The first is probably the easiest and quickest solution to slow down the process, put limits on # of children. At least in the US, this won't happen in our lifetimes. Yet it's the single easiest way, if carbon is likely the cause of climate problems, to make life last longer on earth. I wouldn't do this or agree with this because the end game is still the same. The last dozen or so centuries before life is no longer sustainable on earth are likely not worth living in anyway. So moving the goalpost isn't all that great of a solution except for a select few, who would likely be the powerful anyway.

The second is the only true way to keep human life on earth surviving on a much longer timeline. I believe way more resources need to be put into the discovery and exploration of other planets and the potential resources that may exist on and within them. We as humans can survive temperature changes (not all will, many would die), but we can't survive without certain resources for very long or at least sustaining the current amount of people let alone as we add more people every day.

While the discussion and science around climate change is real, I've always held a pessimistic view of it. What's the point? If we don't control population or find resources elsewhere, the end game is all the same. It's very likely that much of the resources sunk into climate change are putting us on a faster path towards our demise. As we reduce our per capita output of carbon, we increase the population so it essentially stays at the same level due to population increases.

Electric cars, solar, nuclear, wind power, etc these are all awesome. I support them in the long run. But when we run out of fresh and clean water for the population, it doesn't matter. When the oil is gone, something will replace it. But it will likely be another finite resource. The game can only last so long as the population increases or we don't find additional resources to sustain.

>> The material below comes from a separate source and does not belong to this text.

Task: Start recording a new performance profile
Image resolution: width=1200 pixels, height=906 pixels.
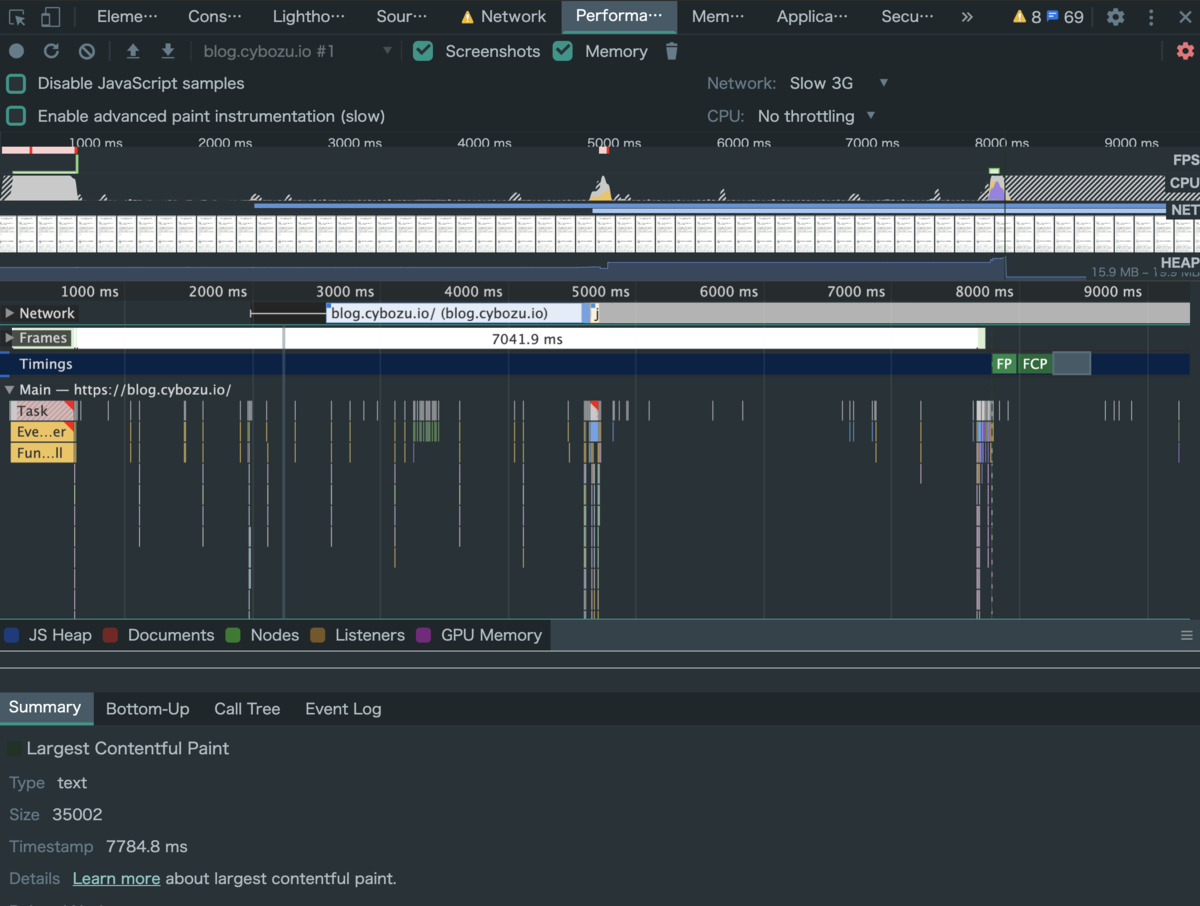Action: pyautogui.click(x=14, y=50)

Back to the hurricanes and fires. They really don't matter in the big picture in my opinion. They're just one pixel on a 4k screen. They're mathematically insignificant. This is a made up number, but as long as 10,000 people are being born every day and only 7,500 are dying, we going to run into a wall at some point. A couple hurricanes or fires in 2017 have no bearing on that, except that they reduce the population in bad disasters.

Dan8267 says
It's not magic. It's arithmetic.

And that's what I'm saying above. The math isn't looking good and it has nothing to do with climate change in my opinion. While I'm here, I might as well celebrate a quarter in which people will have more money in their pockets. Unfortunately it's due to a natural disaster that is difficult to definitively peg to climate change. Especially hurricanes and fires. Actually the fires are almost certainly directly tied to population increases and the search for usable land for residential homes that are in technically riskier areas. If there were subdivision there 100 years ago, they likely would have burned at one point too.